In Lexie’s case, it took over 6 minutes for her blood to clot in a special clotting tube when tested. Clotting normally occurs within 2 minutes. By the time Lexie arrived at the clinic she was extremely weak and her gums were almost white (usually pink), but with a relatively small volume of nose bleeding. These symptoms suggest that there is bleeding happening internally as well as the small amount from the nose. The immediate treatment for Lexie involved being given Vitamin K1, the antidote for these poisons, and a life-saving plasma transfusion. In Lexie’s case, she was very critical as she was bleeding inside her chest and this severely affected her heart and lung function. The plasma helps to restore normal clotting ability (albeit temporarily) sooner than the vitamin K1 does to prevent Lexie’s condition from deteriorating further.

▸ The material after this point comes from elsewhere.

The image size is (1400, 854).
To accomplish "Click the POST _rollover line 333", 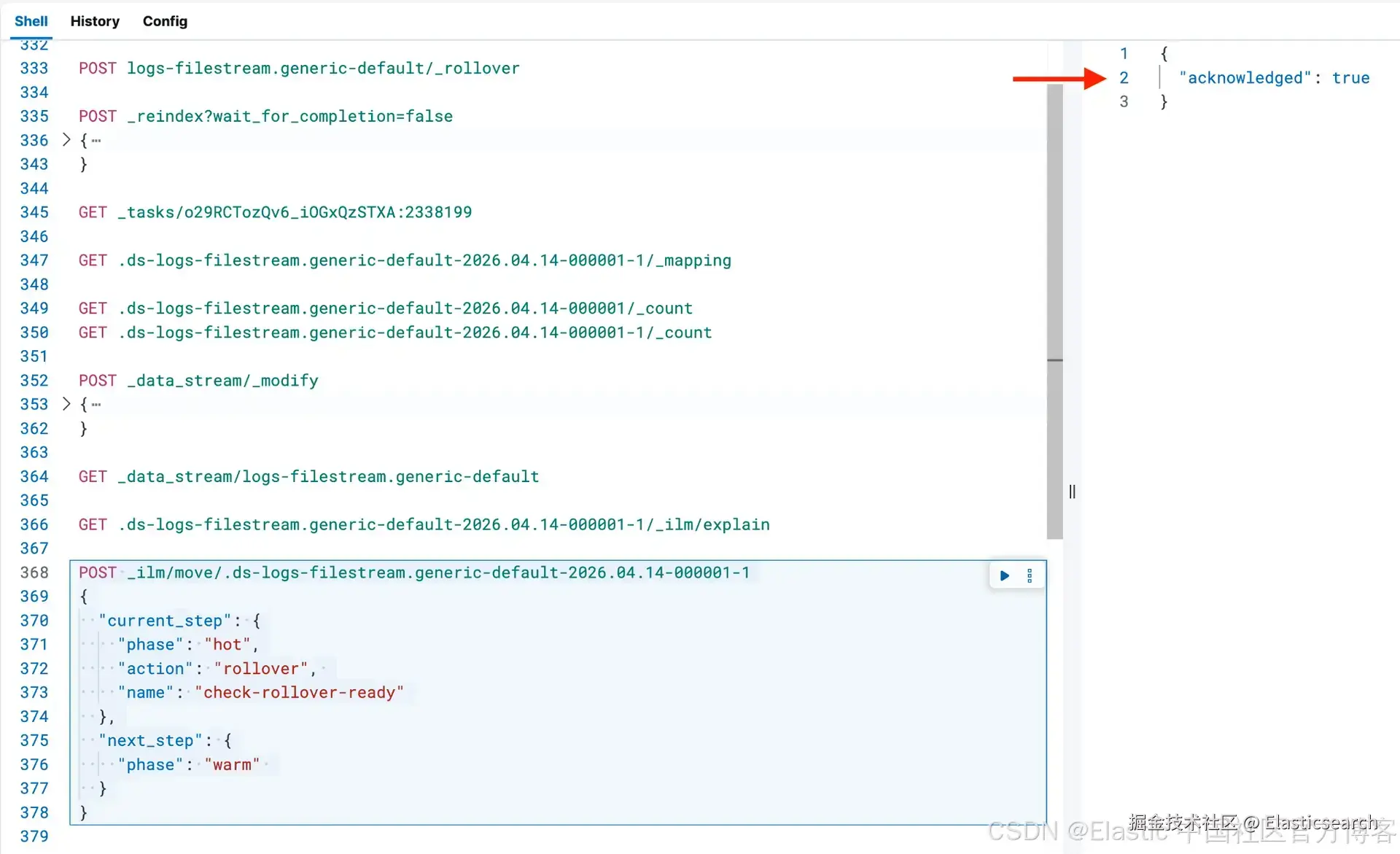I will [299, 68].
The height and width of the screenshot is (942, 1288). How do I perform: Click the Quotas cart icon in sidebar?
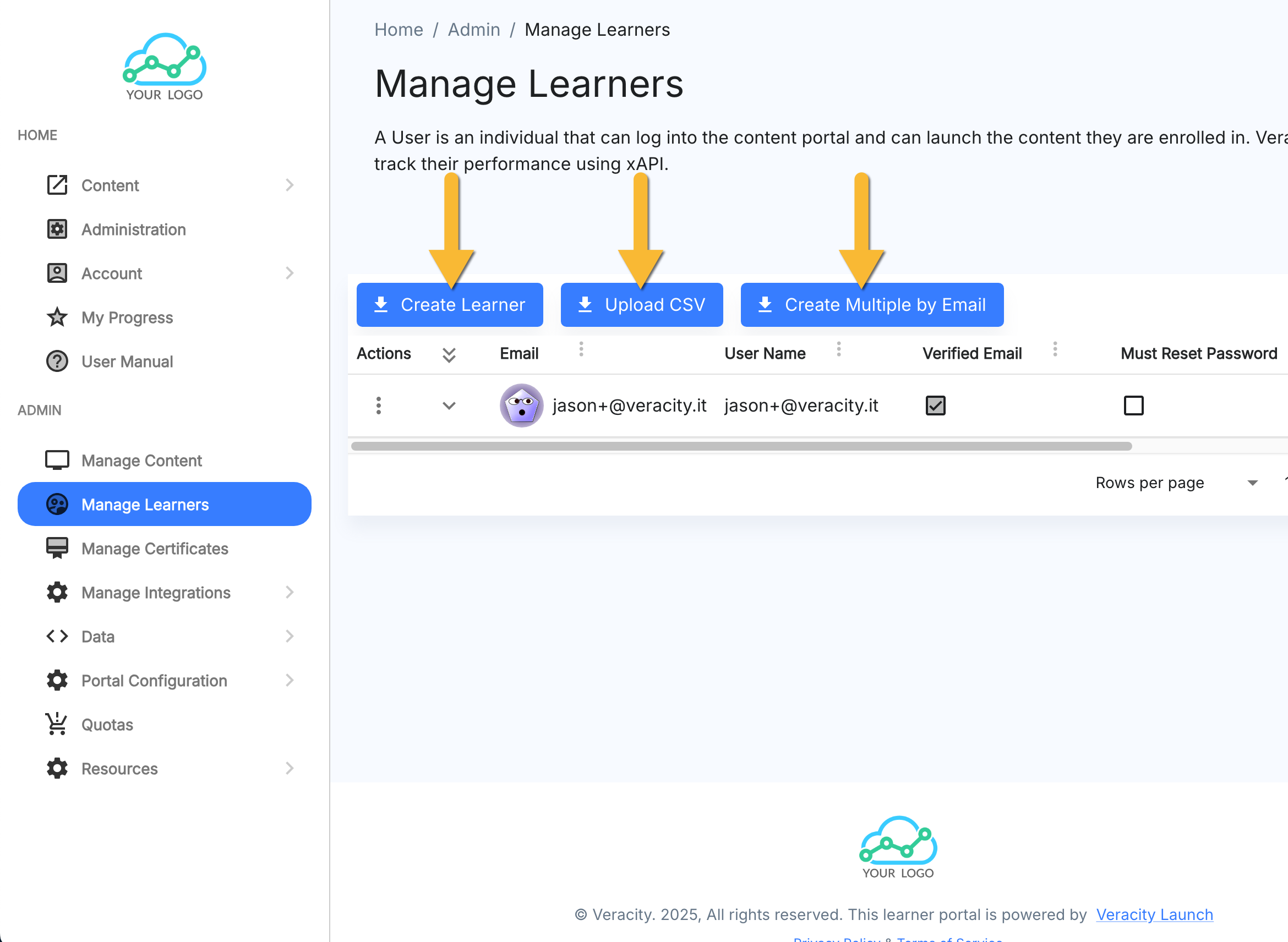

After the plasma transfusion, Lexie was taken into Geelong Animal Emergency, for continued 24 hour care over the weekend. Her bleeding was monitored closely to assess the need for further interventions – either draining the blood from around the heart and lungs, or giving her a red blood cell transfusion. Thankfully her condition improved without these procedures, her blood clotting times returned to normal and she was ready to go home the next day.

Lexie will continue on oral Vitamin K treatment for around 3 weeks and then her blood will be checked again. Of major concern to us as veterinarians now is that due to the current rodent plague affecting some parts of Australia, the very successful antidote to these poisons, Vitamin K1, is in very short supply. Therefore, there is potential going forward that some pets may miss out on this life-saving medication.

Please be very, very careful about laying poisons or baits around your house and backyard. Ideally do not use baits if there are pets around. Unfortunately there is absolutely no such thing as a ‘safe’ poison, and many pets are actually poisoned secondarily. This occurs when the pet eats a rodent that has the bait in its undigested form in their stomach or intestinal tract. Many pesticide companies claim that their products are ‘safe’ for pets and do not cause secondary poisoning. However this is based on the assumption that the poison is metabolised in the rodent prior to being eaten by the pet. Unfortunately the poisons are often ingested in larger quantities than the rodent is able to digest prior to death. If you suspect your pet may have found some rat/mouse bait, please seek veterinary treatment urgently. The pet may be made to vomit if you get the pet to a vet soon after ingestion. If your pet seems well but you notice signs of bright coloured bait in their faeces or they are just not quite their normal self, the blood clotting times can be checked easily and the antidote commenced prior to their condition deteriorating.

Here she is 48 hours after her treatment. What an amazing recovery Lexie!